Dear Dr. Levister: One of my co-workers who struggles with chronic constipation swears by her probiotic supplements. What exactly are they? T.S.
Dear T.S.: The term probiotics comes from the Greek: pro meaning ‘for’ and bios meaning ‘life.’ Probiotics are dietary supplements that contain bacteria that are naturally occurring in the human intestine and are beneficial to health. These ‘good’ bacteria colonize our intestinal tracts and play key roles in maintaining nutritional status, enhancing immune function, reducing cancer risk, improving cholesterol metabolism, reducing toxic load, and improving the aging progress.
There’s been a tremendous amount of research into probiotics. Almost all of it has been positive. Many types of bacteria are classified as probiotics. They all have different benefits, but most come from two groups.
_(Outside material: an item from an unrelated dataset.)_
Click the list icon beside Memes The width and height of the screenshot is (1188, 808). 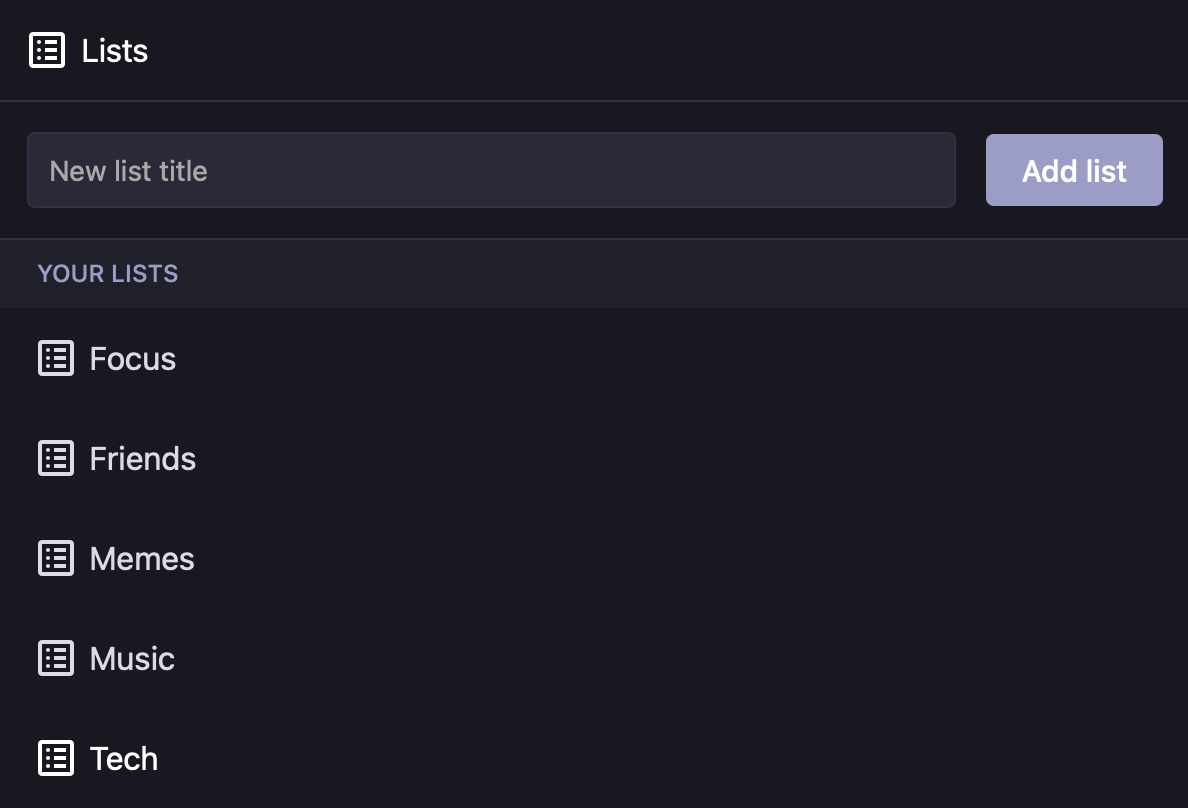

Ask your doctor about which might best benefit you.
Lactobacillus: This may be the most common probiotic. It’s the one you’ll find in yogurt and other fermented foods. Different strains can help with diarrhea and may help with people who can’t digest lactose, the sugar in milk.
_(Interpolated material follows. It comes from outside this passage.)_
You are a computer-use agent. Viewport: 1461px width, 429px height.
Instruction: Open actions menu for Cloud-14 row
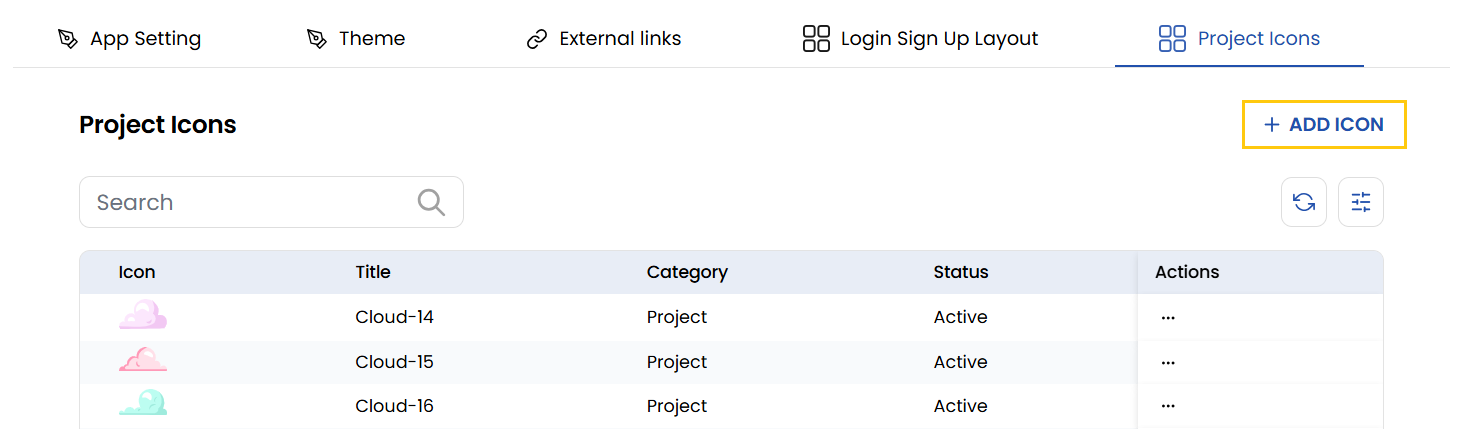coord(1167,317)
Bifidobacterium: You can also find it in some dairy products. It may help ease the symptoms of irritable bowel syndrome (IBS).
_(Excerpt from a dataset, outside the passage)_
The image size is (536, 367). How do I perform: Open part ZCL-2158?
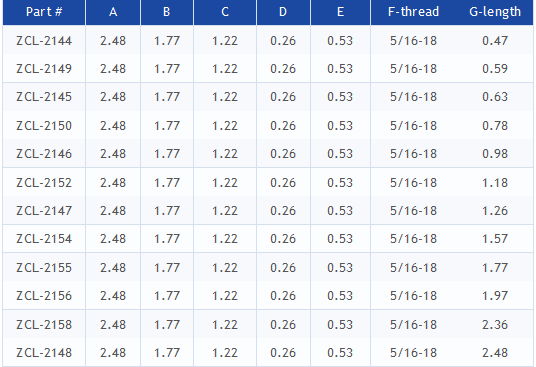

There is also some research to show they ease the symptoms of non-stomach-related problems. For example, some people say they have helped with: skin conditions like eczema, urinary and vaginal health, preventing allergies and colds, and oral health.
There are literally hundreds of probiotic supplements available to buy. While they all promise to help restore our gut microflora, many have shamefully so few “good” bacteria that the package they come in has more value than what is inside. As with most dietary supplements they are not FDA (government) approved, so proceed carefully.
The bacteria contained inside the supplement need to be able to be protected from the enzymes in the stomach. Read the label and look for the manufacturer’s guarantee that the beneficial bacteria will reach the intestines alive, vibrant and raring to go.